Input data section start

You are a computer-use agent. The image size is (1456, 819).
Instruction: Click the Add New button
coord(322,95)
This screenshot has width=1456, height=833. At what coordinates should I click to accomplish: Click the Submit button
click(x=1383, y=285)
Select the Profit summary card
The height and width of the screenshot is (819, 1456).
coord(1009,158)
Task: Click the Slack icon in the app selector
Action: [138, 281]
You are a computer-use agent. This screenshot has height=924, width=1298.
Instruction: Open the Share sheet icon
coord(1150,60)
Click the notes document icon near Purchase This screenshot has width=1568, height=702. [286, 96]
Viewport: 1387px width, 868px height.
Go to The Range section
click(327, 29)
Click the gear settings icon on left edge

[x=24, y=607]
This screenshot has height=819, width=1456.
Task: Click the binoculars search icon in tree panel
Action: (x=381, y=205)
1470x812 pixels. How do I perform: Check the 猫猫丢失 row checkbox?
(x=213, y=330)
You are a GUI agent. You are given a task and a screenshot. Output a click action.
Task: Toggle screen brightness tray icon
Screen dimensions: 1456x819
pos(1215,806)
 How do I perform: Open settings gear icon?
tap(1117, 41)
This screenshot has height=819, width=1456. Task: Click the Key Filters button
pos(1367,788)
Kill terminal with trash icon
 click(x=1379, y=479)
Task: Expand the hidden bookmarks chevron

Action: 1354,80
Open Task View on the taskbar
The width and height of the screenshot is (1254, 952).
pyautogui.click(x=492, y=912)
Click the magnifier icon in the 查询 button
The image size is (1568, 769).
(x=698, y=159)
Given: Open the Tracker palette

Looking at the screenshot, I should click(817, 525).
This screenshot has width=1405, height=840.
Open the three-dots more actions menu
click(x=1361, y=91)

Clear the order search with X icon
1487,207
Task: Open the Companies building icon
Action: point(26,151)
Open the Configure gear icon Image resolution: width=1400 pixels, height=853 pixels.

Input data section end

**Your task:** Check each line above for the string "computer" and show the ones that have it.

**Result for this task:**
You are a computer-use agent. The image size is (1456, 819).
You are a computer-use agent. This screenshot has height=924, width=1298.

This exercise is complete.